In the always-complex, often-painful world of family caregiving, there is no worse advice than this: When your parents need help, you must reverse roles and become their parents.

Here is the reality: If you are the adult child of an aging parent, you will always be their child and they will always be your parent. They may need your help with the most intimate personal care. But you will never become their parent.

I saw this all the time when I was researching my book Caring for Our Parents. I had the opportunity to spend as long as two years with people who needed assistance and their family caregivers. I saw successes and sad failures. Often the difference was the ability of adult children to understand their role.

I was thinking about this after seeing Courtland Milloy’s column in this morning’s Washington Post  describing his experience as a long-distance caregiver visiting his parents in Louisiana.

He wrote, “Some elder-care experts say that when aging parents stop acting in their best interest, the grown children must “reverse roles” and simply make them do the right thing.”

As he learned, this advice is so wrong on so many levels.

To start, what is the “right thing?” Who are you to decide what is right? As a matter of law and, I believe, ethics and morality, each of us gets to decide the “right thing” for our own life, as long as we are cognitively able and our choice does not harm others.

A wise man once said it like this: “When I was 22, I did some things my parents thought were remarkably stupid. But I was an adult and they were my choices. Now, my parents may be doing some things that I think are remarkably stupid. But they have the same right to make mistakes as I did.”

Put yourself in the position of an aging parent. As you become physically frail and cognitively limited, you lose control of your life. All those day-to-day decisions that healthy people take for granted—when to go to the movies, when to eat, when to walk across the room and even when to go to the bathroom—are increasingly shared with others. It can be embarrassing and demeaning.

And it is why a big part of frail old age is about maintaining independence and respect.

Now comes your child. He may be 50 years old, but he is still your child. And he is saying, “Mom, you’ve got to go to the doctor. You’ve got to stop driving.  You’ve got to move to assisted living.” He may have just parachuted into town for a few days. He seems rushed and impatient. And you, who on some level still view your son as the 18-year-old who left home to go to college, are resentful, embarrassed, and maybe even angry.

Needless to say, this is not a great environment in which to make decisions.

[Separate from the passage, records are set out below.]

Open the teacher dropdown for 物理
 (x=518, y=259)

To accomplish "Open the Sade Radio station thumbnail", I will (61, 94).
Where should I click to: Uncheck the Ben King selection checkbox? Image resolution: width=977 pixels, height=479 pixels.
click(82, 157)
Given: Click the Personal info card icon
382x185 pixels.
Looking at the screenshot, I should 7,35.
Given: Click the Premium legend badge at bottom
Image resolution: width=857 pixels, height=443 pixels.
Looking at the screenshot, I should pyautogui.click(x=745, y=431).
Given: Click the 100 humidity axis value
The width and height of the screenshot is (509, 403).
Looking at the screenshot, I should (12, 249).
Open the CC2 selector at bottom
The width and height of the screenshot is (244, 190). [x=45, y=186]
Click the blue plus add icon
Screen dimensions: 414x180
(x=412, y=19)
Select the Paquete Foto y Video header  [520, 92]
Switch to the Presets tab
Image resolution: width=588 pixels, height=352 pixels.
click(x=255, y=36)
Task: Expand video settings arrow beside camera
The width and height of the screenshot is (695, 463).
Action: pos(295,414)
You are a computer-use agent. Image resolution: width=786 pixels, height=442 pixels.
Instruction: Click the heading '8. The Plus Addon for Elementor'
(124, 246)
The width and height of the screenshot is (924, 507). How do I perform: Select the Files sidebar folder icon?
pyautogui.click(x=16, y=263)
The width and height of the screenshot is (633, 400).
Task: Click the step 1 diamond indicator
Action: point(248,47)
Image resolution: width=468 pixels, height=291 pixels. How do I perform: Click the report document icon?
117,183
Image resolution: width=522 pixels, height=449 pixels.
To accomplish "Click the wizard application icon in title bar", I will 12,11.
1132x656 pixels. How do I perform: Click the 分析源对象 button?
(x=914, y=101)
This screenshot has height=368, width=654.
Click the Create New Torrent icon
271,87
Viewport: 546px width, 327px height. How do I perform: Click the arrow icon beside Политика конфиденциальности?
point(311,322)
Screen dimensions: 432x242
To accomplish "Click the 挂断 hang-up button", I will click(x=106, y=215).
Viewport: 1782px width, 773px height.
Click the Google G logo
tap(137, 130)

What’s the alternative? As much as possible, share decision-making. As the adult child, never start any sentence with the words: “Mom, you’ve got to.…” Instead, try, “What do you think we should do….” Help them choose.  But work together as much as you can.

Of course, if a parent or other relative is emotionally or cognitively incapable of making decisions, you may have to step in. But that is much less common than many suppose.

To his credit, Milloy finally got it, despite starting out with that awful “reverse roles” advice.

Like the proverbial bad penny, this parenting your parents business keeps coming back. Years ago, when I was writing for Business Week, an editor suggested a consumer caregiving column. It would be called, you guessed it…Parenting Your Parents. I told her I’d love to write the column but the name had to go. That was the last I heard about the idea.

And let’s hope this is the last any of us hear about the worst advice a family caregiver can get.